Il commento del prete antiracket, fondatore di 'Ultimi': "Le parole del questore Sirna giacciono come un macigno. Qualcuno sapeva e non ha parlato. Nessuna coscienza. Ci sarebbe da chiedersi da domani cosa vuole Foggia"

Il prete antiracket don Aniello Manganiello torna sul caso Francesco Traiano, dopo gli arresti messi a segno ieri dalla polizia. "Stamattina una voce familiare da Foggia, con felicità, mi diceva dell'avvenuta cattura dei responsabili dell'omicidio di Francesco, un caso che ho, da subito, seguito con interesse ritrovando il giovane tabaccaio spesso nelle mie preghiere", spiega.                       

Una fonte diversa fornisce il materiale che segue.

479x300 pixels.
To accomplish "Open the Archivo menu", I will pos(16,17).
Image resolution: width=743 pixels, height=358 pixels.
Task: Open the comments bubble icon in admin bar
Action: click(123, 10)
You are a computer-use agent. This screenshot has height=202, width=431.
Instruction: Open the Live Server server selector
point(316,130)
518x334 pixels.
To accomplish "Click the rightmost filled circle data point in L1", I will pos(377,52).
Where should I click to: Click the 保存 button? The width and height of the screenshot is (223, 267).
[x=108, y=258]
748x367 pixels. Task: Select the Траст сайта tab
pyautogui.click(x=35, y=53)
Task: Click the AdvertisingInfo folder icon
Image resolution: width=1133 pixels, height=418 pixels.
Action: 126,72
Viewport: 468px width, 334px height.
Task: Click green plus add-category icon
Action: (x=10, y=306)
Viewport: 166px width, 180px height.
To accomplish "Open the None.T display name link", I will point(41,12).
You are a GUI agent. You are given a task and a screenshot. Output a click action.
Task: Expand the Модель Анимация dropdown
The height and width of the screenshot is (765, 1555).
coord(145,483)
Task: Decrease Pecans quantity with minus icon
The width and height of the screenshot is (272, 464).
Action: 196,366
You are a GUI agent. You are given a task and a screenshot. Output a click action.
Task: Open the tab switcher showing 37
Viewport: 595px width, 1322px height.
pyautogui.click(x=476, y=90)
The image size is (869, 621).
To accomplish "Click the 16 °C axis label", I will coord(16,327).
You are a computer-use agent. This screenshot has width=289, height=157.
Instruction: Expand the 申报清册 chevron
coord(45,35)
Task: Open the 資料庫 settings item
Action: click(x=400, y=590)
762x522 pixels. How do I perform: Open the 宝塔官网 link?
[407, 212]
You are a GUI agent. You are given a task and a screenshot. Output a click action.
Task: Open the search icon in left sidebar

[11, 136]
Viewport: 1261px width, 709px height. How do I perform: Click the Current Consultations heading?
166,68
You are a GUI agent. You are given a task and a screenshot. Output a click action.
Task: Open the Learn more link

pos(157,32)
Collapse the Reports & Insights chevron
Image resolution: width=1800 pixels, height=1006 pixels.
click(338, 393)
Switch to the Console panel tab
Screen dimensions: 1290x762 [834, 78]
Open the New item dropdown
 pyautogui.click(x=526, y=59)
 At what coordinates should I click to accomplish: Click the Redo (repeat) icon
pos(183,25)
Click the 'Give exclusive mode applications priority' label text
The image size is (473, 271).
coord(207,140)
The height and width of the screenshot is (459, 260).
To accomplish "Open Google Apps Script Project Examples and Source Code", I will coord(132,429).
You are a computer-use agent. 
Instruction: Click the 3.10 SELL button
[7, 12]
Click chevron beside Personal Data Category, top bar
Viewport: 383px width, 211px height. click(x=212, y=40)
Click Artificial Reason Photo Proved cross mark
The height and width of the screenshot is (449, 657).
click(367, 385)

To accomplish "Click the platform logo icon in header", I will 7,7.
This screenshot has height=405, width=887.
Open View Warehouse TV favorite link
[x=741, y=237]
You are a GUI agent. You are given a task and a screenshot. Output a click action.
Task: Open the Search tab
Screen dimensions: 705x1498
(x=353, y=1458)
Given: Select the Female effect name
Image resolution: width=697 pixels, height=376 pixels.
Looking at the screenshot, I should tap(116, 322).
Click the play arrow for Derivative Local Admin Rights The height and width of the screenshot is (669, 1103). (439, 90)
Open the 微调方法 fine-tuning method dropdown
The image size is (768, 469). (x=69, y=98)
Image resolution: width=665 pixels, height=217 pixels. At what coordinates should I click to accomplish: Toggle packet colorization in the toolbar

"Era Pierpaolo, vicepresidente di 'Ultimi', foggiano, che mi inviava notizie, video e link sulla  dinamica dell'omicidio. Il parallelo che corre sull'asse Foggia-Napoli, secondo ciò che ho osservato in questi anni, può essere simile ma non uguale. Noto, nelle azioni criminali del foggiano una certa violenza, sempre sproporzionata al tipo di reato che si sta commettendo. Una città apparentemente placida che sviluppa azioni malvagie improvvise, incontenibili. Eppure il mio terreno quotidiano si chiama Scampia!"

Hanno smesso di ridere ma intanto Foggia piange ancora

"Le parole del questore Sirna giacciono come un macigno. Qualcuno sapeva e non ha parlato. Nessuna coscienza. Uniti nel disteso silenzio di un omicidio. Ci sarebbe da chiedersi da domani cosa vuole Foggia. Quanti silenzi ancora e quanto sangue. Quali efficaci azioni, munirsi per contrastare l'allarme criminalità che arruola sempre più giovanissimi tra le proprie fila".

"Ieri - continua il fondatore di 'Ultimi' - magistrati e forze dell'ordine hanno vinto ma, già domani, un nuovo sole sorgerà e il bene ed il male saranno ancora in guerra tra loro e su questo campo la cittadinanza quale ala coprirà, dove si schiererà, senza compromessi. Adesso, più di prima, è proprio la cittadinanza che deve opporsi ad una sregolata malavita che in questi anni ha reso Foggia una città da cui fuggire, una metamorfosi di pochi decenni che non accetto da sacerdote e mai accetterei da cittadino opponendomi con fermezza a chi ancora spara e gambizza per le strade".

"Foggia dovrebbe rialzarsi e dopo questa vittoria dello Stato è il momento migliore. L’associazione Ultimi, si unisce alla famiglia di Francesco, in questo giorno in cui vince la vita, perché dove trionfa la giustizia non esiste morte vana!", conclude.